= Description of the task =
Exactly as written, retype all of the records that come next.

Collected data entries
----------------
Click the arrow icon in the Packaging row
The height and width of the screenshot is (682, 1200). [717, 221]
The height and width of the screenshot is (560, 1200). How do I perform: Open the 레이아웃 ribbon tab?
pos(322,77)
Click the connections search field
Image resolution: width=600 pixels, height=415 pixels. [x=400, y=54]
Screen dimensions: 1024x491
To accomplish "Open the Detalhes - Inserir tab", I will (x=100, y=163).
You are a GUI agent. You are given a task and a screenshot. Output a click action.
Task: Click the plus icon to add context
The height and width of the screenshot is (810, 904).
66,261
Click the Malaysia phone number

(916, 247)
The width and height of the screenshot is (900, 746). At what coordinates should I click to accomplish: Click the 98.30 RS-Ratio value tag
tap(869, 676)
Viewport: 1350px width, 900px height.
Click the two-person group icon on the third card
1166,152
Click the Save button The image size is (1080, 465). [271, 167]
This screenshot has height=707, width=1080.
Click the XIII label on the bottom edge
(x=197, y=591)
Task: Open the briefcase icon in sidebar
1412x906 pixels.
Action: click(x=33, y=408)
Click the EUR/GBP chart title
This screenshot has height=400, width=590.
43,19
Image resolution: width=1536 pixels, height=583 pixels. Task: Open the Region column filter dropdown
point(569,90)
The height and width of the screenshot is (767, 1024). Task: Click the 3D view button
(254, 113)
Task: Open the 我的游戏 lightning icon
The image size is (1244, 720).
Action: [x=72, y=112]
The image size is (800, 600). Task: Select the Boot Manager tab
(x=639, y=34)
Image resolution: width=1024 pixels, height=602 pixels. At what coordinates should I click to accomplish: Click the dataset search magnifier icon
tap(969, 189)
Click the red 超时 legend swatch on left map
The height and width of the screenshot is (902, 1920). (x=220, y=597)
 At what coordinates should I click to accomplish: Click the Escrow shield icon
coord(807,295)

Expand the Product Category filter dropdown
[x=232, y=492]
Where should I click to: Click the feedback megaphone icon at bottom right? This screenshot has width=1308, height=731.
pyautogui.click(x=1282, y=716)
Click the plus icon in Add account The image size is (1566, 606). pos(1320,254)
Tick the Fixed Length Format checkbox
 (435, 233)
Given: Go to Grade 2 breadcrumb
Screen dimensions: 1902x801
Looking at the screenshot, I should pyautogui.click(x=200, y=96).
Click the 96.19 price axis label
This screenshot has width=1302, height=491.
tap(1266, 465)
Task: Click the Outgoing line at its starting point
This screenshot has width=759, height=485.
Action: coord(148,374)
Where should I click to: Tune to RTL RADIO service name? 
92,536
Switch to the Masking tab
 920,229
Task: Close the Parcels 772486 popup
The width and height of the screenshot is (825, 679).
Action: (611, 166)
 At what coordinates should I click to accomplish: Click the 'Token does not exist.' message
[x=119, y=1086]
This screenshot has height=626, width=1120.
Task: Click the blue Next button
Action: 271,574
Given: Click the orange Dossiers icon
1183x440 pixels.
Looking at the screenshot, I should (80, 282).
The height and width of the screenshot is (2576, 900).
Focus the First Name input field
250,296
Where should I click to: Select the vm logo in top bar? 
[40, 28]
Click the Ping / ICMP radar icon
----------------
= Task output =
Click the arrow icon in the Packaging row
The height and width of the screenshot is (682, 1200). [717, 221]
The height and width of the screenshot is (560, 1200). How do I perform: Open the 레이아웃 ribbon tab?
pos(322,77)
Click the connections search field
Image resolution: width=600 pixels, height=415 pixels. [x=400, y=54]
Screen dimensions: 1024x491
To accomplish "Open the Detalhes - Inserir tab", I will (x=100, y=163).
You are a GUI agent. You are given a task and a screenshot. Output a click action.
Task: Click the plus icon to add context
The height and width of the screenshot is (810, 904).
66,261
Click the Malaysia phone number

(916, 247)
The width and height of the screenshot is (900, 746). At what coordinates should I click to accomplish: Click the 98.30 RS-Ratio value tag
tap(869, 676)
Viewport: 1350px width, 900px height.
Click the two-person group icon on the third card
1166,152
Click the Save button The image size is (1080, 465). [271, 167]
This screenshot has height=707, width=1080.
Click the XIII label on the bottom edge
(x=197, y=591)
Task: Open the briefcase icon in sidebar
1412x906 pixels.
Action: click(x=33, y=408)
Click the EUR/GBP chart title
This screenshot has height=400, width=590.
43,19
Image resolution: width=1536 pixels, height=583 pixels. Task: Open the Region column filter dropdown
point(569,90)
The height and width of the screenshot is (767, 1024). Task: Click the 3D view button
(254, 113)
Task: Open the 我的游戏 lightning icon
The image size is (1244, 720).
Action: [x=72, y=112]
The image size is (800, 600). Task: Select the Boot Manager tab
(x=639, y=34)
Image resolution: width=1024 pixels, height=602 pixels. At what coordinates should I click to accomplish: Click the dataset search magnifier icon
tap(969, 189)
Click the red 超时 legend swatch on left map
The height and width of the screenshot is (902, 1920). (x=220, y=597)
 At what coordinates should I click to accomplish: Click the Escrow shield icon
coord(807,295)

Expand the Product Category filter dropdown
[x=232, y=492]
Where should I click to: Click the feedback megaphone icon at bottom right? This screenshot has width=1308, height=731.
pyautogui.click(x=1282, y=716)
Click the plus icon in Add account The image size is (1566, 606). pos(1320,254)
Tick the Fixed Length Format checkbox
 (435, 233)
Given: Go to Grade 2 breadcrumb
Screen dimensions: 1902x801
Looking at the screenshot, I should pyautogui.click(x=200, y=96).
Click the 96.19 price axis label
This screenshot has width=1302, height=491.
tap(1266, 465)
Task: Click the Outgoing line at its starting point
This screenshot has width=759, height=485.
Action: coord(148,374)
Where should I click to: Tune to RTL RADIO service name? 
92,536
Switch to the Masking tab
 920,229
Task: Close the Parcels 772486 popup
The width and height of the screenshot is (825, 679).
Action: (611, 166)
 At what coordinates should I click to accomplish: Click the 'Token does not exist.' message
[x=119, y=1086]
This screenshot has height=626, width=1120.
Task: Click the blue Next button
Action: 271,574
Given: Click the orange Dossiers icon
1183x440 pixels.
Looking at the screenshot, I should (80, 282).
The height and width of the screenshot is (2576, 900).
Focus the First Name input field
250,296
Where should I click to: Select the vm logo in top bar? 
[40, 28]
Click the Ping / ICMP radar icon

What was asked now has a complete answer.